Fix was provided for versions 0.9.8, 1.0.0 and 1.0.1:
- OpenSSL 0.9.8 SSL/TLS users (client and/or server) should upgrade to 0.9.8za.
- OpenSSL 1.0.0 SSL/TLS users (client and/or server) should upgrade to 1.0.0m.
- OpenSSL 1.0.1 SSL/TLS users (client and/or server) should upgrade to 1.0.1h.
This affects Parallels Containers for Windows with installed Parallels Dispatcher for management by PACI, and few components are compiled with vulnerable OpenSSL version. Updated OpenSSL will be included in the next hotfix.
This affects almost all services (especially Apache-based) in a system which depend on OpenSSL and those systems created using one of the following distributions:
- Debian Wheezy (stable) (vulnerable OpenSSL 1.0.1e-2+deb7u7 and older , fixed in OpenSSL 1.0.1e-2+deb7u10 )
- Ubuntu 14.04 LTS (vulnerable OpenSSL 1.0.1f-1ubuntu2.1 and older , fixed in OpenSSL 1.0.1f-1ubuntu2.2 )
- Ubuntu 13.10 (vulnerable OpenSSL 1.0.1e-3ubuntu1.3 and older , fixed in OpenSSL 1.0.1e-3ubuntu1.4 )
Ubuntu 12.04 LTS (vulnerable OpenSSL 1.0.1-4ubuntu5.13 and older , fixed in OpenSSL 1.0.1-4ubuntu5.14 )
The package version for Debian/Ubuntu can be checked using the command:
~# dpkg -l openssl
RedHat, CentOS, CloudLinux 6.5 (vulnerable OpenSSL 1.0.1e-16.el6_5.7 and older , fixed in OpenSSL 1.0.1e-16.el6_5.14 )
- Fedora 19 (fixed in OpenSSL 1.0.1e-38.fc19 )

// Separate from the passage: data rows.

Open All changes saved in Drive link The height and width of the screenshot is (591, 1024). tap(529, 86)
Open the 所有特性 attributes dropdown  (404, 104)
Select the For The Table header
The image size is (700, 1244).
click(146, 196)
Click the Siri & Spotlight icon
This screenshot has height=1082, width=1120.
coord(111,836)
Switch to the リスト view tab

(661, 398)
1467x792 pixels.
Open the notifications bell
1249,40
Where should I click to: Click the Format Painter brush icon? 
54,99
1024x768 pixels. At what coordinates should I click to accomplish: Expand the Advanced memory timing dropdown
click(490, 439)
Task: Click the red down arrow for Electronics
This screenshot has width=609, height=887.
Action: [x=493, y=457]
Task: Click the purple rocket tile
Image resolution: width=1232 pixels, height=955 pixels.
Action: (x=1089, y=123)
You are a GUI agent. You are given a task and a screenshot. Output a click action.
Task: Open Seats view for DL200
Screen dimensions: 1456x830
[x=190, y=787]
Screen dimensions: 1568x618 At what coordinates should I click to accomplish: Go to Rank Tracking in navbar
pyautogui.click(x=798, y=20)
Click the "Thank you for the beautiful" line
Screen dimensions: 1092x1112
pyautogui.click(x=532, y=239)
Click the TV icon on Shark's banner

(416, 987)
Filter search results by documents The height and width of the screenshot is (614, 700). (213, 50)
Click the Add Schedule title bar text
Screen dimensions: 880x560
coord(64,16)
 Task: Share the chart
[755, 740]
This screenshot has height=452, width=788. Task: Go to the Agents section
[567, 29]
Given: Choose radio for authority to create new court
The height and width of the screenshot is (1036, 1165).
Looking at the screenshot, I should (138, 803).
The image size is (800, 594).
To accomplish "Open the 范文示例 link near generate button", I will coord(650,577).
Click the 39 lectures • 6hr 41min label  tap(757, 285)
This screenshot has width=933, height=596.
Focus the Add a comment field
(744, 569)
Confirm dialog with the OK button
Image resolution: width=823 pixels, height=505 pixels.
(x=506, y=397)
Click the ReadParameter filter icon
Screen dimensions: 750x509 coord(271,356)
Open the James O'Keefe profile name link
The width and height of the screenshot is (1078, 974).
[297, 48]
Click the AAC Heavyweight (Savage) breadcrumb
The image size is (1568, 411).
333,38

Fedora 20 (fixed in OpenSSL 1.0.1e-38.fc20 )
The package version for Redhat/CentOS and Fedora can be checked using the command:
~# rpm -q openssl
Hardware node update
Operating system vendors have issued fixes, which have been incorporated by all major distributions. You must apply OpenSLL updates by installing new
~# yum clean all; yum update openssl
Note: PSBM, PCS and PVC for Windows use SSL for internal communication with Dispatcher only, this significantly decreases risk of compromise but anyway it is highly recommended to apply fixes for SSL as it might be used by some other 3rd party services.
PVA Power Panel and PVA MN
Parallels Virtual Automation uses not vulnerable version of OpenSSL, and also it uses system OpenSSL for web-based services via Apache.
PVA Power Panel uses Apache web-server running on the host, update OpenSSL and restart of Apache on the hardware node is needed:
~# service httpd restart
PVA Management Node uses Apache and OpenSSL of the system it is installed into, update the installation according to its type and restart services:
in a container:
~# vzctl update CTID
in a virtual machine or on a physical server:
~# yum clean all; yum update
Applying fix to containers
For existing containers:
~# vzpkg update CTID
or a single package specifically:
~# vzpkg install CTID -p openssl
Operating system template cache(s) should be recreated:
~# vzpkg update cache DISTR-VER-ARCH
After the update is applied all the services relying on OpenSSL should be restarted:
- Restart SSH server, OpenVPN, Apache.
- Restart any other services running on the host operating system dependent on OpenSSL.